## RECORDED INFORMATION
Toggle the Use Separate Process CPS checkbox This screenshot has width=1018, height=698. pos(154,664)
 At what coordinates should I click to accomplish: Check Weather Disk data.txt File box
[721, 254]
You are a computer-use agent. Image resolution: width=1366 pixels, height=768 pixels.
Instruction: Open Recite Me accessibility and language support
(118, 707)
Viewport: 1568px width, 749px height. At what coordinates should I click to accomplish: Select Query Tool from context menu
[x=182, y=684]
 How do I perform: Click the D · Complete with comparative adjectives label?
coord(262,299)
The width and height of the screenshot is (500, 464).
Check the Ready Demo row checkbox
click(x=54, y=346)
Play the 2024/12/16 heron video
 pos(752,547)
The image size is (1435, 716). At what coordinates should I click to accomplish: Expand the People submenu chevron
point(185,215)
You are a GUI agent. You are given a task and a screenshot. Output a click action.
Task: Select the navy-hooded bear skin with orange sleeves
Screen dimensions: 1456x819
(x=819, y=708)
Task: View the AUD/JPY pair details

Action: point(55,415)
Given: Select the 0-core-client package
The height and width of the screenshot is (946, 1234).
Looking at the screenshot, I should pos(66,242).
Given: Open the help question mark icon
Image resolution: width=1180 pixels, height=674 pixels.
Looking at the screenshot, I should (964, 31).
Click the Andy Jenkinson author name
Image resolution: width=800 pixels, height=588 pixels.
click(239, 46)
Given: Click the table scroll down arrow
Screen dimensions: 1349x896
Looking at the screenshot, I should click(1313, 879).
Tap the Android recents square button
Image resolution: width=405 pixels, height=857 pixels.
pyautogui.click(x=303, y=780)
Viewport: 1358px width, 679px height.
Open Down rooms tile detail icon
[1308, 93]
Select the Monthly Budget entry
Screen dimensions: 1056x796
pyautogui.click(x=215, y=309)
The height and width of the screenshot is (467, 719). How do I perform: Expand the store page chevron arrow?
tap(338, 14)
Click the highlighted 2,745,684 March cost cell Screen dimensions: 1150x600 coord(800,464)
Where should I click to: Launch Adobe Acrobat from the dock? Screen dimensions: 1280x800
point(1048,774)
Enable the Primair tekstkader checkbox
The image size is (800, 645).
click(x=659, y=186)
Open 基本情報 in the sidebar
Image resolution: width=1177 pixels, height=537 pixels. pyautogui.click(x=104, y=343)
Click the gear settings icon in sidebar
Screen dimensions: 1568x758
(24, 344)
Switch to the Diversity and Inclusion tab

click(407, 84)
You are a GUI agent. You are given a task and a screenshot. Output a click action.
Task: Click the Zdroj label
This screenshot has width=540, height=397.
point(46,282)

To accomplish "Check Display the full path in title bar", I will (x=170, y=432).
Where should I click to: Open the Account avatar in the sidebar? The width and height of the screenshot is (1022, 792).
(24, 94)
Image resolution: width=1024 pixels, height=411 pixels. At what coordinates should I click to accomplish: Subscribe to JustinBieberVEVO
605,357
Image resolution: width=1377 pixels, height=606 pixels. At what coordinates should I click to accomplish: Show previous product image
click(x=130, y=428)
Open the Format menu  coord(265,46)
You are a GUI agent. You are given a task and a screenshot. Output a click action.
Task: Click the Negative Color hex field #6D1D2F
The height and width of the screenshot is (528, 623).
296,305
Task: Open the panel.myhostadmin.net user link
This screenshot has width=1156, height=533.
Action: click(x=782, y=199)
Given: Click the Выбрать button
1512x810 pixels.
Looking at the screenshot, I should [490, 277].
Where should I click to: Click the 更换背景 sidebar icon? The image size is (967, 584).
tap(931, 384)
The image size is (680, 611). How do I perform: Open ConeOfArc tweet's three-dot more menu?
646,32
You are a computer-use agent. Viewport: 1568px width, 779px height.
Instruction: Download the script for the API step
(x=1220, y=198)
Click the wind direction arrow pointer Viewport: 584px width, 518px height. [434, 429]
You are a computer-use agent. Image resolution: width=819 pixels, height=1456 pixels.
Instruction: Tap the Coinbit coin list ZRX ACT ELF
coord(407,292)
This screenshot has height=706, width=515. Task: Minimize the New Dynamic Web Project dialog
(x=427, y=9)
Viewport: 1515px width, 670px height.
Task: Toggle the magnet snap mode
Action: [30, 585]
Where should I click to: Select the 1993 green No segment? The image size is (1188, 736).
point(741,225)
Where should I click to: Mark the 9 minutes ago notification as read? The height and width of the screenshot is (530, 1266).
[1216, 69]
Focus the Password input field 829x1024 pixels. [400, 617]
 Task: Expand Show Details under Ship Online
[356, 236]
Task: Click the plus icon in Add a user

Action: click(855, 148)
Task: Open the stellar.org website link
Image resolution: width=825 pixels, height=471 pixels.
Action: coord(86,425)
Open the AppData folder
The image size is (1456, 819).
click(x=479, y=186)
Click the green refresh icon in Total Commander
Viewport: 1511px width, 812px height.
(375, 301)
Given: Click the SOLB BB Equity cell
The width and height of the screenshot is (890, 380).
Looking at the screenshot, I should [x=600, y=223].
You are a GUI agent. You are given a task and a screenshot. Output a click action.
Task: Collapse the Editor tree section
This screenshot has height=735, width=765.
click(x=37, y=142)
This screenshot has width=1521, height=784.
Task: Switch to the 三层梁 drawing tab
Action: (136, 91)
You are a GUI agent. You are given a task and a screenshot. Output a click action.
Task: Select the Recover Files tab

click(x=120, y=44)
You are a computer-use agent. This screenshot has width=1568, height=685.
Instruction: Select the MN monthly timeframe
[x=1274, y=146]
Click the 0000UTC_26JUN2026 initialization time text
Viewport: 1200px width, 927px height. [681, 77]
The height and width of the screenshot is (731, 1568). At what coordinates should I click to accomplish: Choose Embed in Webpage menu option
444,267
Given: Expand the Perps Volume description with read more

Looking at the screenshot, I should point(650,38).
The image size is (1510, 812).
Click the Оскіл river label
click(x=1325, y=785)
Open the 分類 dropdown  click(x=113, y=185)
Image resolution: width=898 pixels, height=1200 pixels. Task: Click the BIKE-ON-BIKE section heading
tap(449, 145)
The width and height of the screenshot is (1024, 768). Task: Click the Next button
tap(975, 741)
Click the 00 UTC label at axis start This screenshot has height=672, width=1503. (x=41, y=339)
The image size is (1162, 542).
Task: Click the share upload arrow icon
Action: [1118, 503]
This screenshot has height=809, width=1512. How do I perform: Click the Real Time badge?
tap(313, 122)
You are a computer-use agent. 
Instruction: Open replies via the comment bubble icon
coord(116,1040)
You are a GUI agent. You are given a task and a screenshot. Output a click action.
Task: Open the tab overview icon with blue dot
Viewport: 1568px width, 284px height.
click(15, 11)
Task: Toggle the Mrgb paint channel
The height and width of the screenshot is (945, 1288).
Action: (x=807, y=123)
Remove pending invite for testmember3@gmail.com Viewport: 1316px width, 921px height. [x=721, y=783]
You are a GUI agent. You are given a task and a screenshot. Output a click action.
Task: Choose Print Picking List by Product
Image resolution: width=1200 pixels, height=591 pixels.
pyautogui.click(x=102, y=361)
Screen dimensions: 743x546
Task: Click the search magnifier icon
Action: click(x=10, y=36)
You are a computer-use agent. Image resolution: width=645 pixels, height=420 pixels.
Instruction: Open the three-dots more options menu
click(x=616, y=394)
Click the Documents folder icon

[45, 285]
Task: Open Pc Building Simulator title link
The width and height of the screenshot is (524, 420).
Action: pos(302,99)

## WHAT IS NEEDED
Would you write out the whole listing word for word?

## ANSWER SECTION
Toggle the Use Separate Process CPS checkbox This screenshot has width=1018, height=698. pos(154,664)
 At what coordinates should I click to accomplish: Check Weather Disk data.txt File box
[721, 254]
You are a computer-use agent. Image resolution: width=1366 pixels, height=768 pixels.
Instruction: Open Recite Me accessibility and language support
(118, 707)
Viewport: 1568px width, 749px height. At what coordinates should I click to accomplish: Select Query Tool from context menu
[x=182, y=684]
 How do I perform: Click the D · Complete with comparative adjectives label?
coord(262,299)
The width and height of the screenshot is (500, 464).
Check the Ready Demo row checkbox
click(x=54, y=346)
Play the 2024/12/16 heron video
 pos(752,547)
The image size is (1435, 716). At what coordinates should I click to accomplish: Expand the People submenu chevron
point(185,215)
You are a GUI agent. You are given a task and a screenshot. Output a click action.
Task: Select the navy-hooded bear skin with orange sleeves
Screen dimensions: 1456x819
(x=819, y=708)
Task: View the AUD/JPY pair details

Action: point(55,415)
Given: Select the 0-core-client package
The height and width of the screenshot is (946, 1234).
Looking at the screenshot, I should pos(66,242).
Given: Open the help question mark icon
Image resolution: width=1180 pixels, height=674 pixels.
Looking at the screenshot, I should (964, 31).
Click the Andy Jenkinson author name
Image resolution: width=800 pixels, height=588 pixels.
click(239, 46)
Given: Click the table scroll down arrow
Screen dimensions: 1349x896
Looking at the screenshot, I should click(1313, 879).
Tap the Android recents square button
Image resolution: width=405 pixels, height=857 pixels.
pyautogui.click(x=303, y=780)
Viewport: 1358px width, 679px height.
Open Down rooms tile detail icon
[1308, 93]
Select the Monthly Budget entry
Screen dimensions: 1056x796
pyautogui.click(x=215, y=309)
The height and width of the screenshot is (467, 719). How do I perform: Expand the store page chevron arrow?
tap(338, 14)
Click the highlighted 2,745,684 March cost cell Screen dimensions: 1150x600 coord(800,464)
Where should I click to: Launch Adobe Acrobat from the dock? Screen dimensions: 1280x800
point(1048,774)
Enable the Primair tekstkader checkbox
The image size is (800, 645).
click(x=659, y=186)
Open 基本情報 in the sidebar
Image resolution: width=1177 pixels, height=537 pixels. pyautogui.click(x=104, y=343)
Click the gear settings icon in sidebar
Screen dimensions: 1568x758
(24, 344)
Switch to the Diversity and Inclusion tab

click(407, 84)
You are a GUI agent. You are given a task and a screenshot. Output a click action.
Task: Click the Zdroj label
This screenshot has width=540, height=397.
point(46,282)

To accomplish "Check Display the full path in title bar", I will (x=170, y=432).
Where should I click to: Open the Account avatar in the sidebar? The width and height of the screenshot is (1022, 792).
(24, 94)
Image resolution: width=1024 pixels, height=411 pixels. At what coordinates should I click to accomplish: Subscribe to JustinBieberVEVO
605,357
Image resolution: width=1377 pixels, height=606 pixels. At what coordinates should I click to accomplish: Show previous product image
click(x=130, y=428)
Open the Format menu  coord(265,46)
You are a GUI agent. You are given a task and a screenshot. Output a click action.
Task: Click the Negative Color hex field #6D1D2F
The height and width of the screenshot is (528, 623).
296,305
Task: Open the panel.myhostadmin.net user link
This screenshot has width=1156, height=533.
Action: click(x=782, y=199)
Given: Click the Выбрать button
1512x810 pixels.
Looking at the screenshot, I should [490, 277].
Where should I click to: Click the 更换背景 sidebar icon? The image size is (967, 584).
tap(931, 384)
The image size is (680, 611). How do I perform: Open ConeOfArc tweet's three-dot more menu?
646,32
You are a computer-use agent. Viewport: 1568px width, 779px height.
Instruction: Download the script for the API step
(x=1220, y=198)
Click the wind direction arrow pointer Viewport: 584px width, 518px height. [434, 429]
You are a computer-use agent. Image resolution: width=819 pixels, height=1456 pixels.
Instruction: Tap the Coinbit coin list ZRX ACT ELF
coord(407,292)
This screenshot has height=706, width=515. Task: Minimize the New Dynamic Web Project dialog
(x=427, y=9)
Viewport: 1515px width, 670px height.
Task: Toggle the magnet snap mode
Action: [30, 585]
Where should I click to: Select the 1993 green No segment? The image size is (1188, 736).
point(741,225)
Where should I click to: Mark the 9 minutes ago notification as read? The height and width of the screenshot is (530, 1266).
[1216, 69]
Focus the Password input field 829x1024 pixels. [400, 617]
 Task: Expand Show Details under Ship Online
[356, 236]
Task: Click the plus icon in Add a user

Action: click(855, 148)
Task: Open the stellar.org website link
Image resolution: width=825 pixels, height=471 pixels.
Action: coord(86,425)
Open the AppData folder
The image size is (1456, 819).
click(x=479, y=186)
Click the green refresh icon in Total Commander
Viewport: 1511px width, 812px height.
(375, 301)
Given: Click the SOLB BB Equity cell
The width and height of the screenshot is (890, 380).
Looking at the screenshot, I should [x=600, y=223].
You are a GUI agent. You are given a task and a screenshot. Output a click action.
Task: Collapse the Editor tree section
This screenshot has height=735, width=765.
click(x=37, y=142)
This screenshot has width=1521, height=784.
Task: Switch to the 三层梁 drawing tab
Action: (136, 91)
You are a GUI agent. You are given a task and a screenshot. Output a click action.
Task: Select the Recover Files tab

click(x=120, y=44)
You are a computer-use agent. This screenshot has width=1568, height=685.
Instruction: Select the MN monthly timeframe
[x=1274, y=146]
Click the 0000UTC_26JUN2026 initialization time text
Viewport: 1200px width, 927px height. [681, 77]
The height and width of the screenshot is (731, 1568). At what coordinates should I click to accomplish: Choose Embed in Webpage menu option
444,267
Given: Expand the Perps Volume description with read more

Looking at the screenshot, I should point(650,38).
The image size is (1510, 812).
Click the Оскіл river label
click(x=1325, y=785)
Open the 分類 dropdown  click(x=113, y=185)
Image resolution: width=898 pixels, height=1200 pixels. Task: Click the BIKE-ON-BIKE section heading
tap(449, 145)
The width and height of the screenshot is (1024, 768). Task: Click the Next button
tap(975, 741)
Click the 00 UTC label at axis start This screenshot has height=672, width=1503. (x=41, y=339)
The image size is (1162, 542).
Task: Click the share upload arrow icon
Action: [1118, 503]
This screenshot has height=809, width=1512. How do I perform: Click the Real Time badge?
tap(313, 122)
You are a computer-use agent. 
Instruction: Open replies via the comment bubble icon
coord(116,1040)
You are a GUI agent. You are given a task and a screenshot. Output a click action.
Task: Open the tab overview icon with blue dot
Viewport: 1568px width, 284px height.
click(15, 11)
Task: Toggle the Mrgb paint channel
The height and width of the screenshot is (945, 1288).
Action: (x=807, y=123)
Remove pending invite for testmember3@gmail.com Viewport: 1316px width, 921px height. [x=721, y=783]
You are a GUI agent. You are given a task and a screenshot. Output a click action.
Task: Choose Print Picking List by Product
Image resolution: width=1200 pixels, height=591 pixels.
pyautogui.click(x=102, y=361)
Screen dimensions: 743x546
Task: Click the search magnifier icon
Action: click(x=10, y=36)
You are a computer-use agent. Image resolution: width=645 pixels, height=420 pixels.
Instruction: Open the three-dots more options menu
click(x=616, y=394)
Click the Documents folder icon

[45, 285]
Task: Open Pc Building Simulator title link
The width and height of the screenshot is (524, 420).
Action: pos(302,99)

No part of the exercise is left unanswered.